— About this task —
Look through the records and report how many lines include the word "dimensions", with no other words.

Extracted records
:::::

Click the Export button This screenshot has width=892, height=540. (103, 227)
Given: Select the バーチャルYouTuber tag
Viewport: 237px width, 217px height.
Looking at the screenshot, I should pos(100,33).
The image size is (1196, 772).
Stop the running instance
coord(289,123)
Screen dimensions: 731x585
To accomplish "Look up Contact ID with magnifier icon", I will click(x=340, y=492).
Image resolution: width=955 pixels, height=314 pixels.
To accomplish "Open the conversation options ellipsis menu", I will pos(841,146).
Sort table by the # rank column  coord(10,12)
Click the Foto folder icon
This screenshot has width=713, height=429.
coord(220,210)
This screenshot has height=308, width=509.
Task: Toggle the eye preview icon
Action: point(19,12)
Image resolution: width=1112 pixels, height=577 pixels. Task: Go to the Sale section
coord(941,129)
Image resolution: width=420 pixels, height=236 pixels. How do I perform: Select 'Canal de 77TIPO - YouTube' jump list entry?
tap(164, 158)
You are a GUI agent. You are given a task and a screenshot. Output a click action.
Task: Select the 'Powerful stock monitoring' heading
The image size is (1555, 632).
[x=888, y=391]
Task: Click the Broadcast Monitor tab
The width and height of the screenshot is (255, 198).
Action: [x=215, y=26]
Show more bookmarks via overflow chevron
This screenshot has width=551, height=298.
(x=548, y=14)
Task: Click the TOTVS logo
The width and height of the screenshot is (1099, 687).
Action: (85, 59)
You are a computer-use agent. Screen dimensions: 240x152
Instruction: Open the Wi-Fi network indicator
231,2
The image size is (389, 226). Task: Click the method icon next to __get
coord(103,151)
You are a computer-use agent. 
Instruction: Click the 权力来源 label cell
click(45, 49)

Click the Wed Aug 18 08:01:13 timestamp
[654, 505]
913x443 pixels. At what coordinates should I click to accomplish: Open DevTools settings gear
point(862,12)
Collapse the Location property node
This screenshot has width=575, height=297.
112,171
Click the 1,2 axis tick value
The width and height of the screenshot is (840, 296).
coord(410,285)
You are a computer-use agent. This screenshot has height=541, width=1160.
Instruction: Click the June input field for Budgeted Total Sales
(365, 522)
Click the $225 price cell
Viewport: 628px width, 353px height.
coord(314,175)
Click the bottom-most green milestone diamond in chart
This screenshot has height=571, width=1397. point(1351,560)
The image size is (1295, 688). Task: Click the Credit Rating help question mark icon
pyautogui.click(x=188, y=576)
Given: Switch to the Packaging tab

:::::

— Exercise response —
2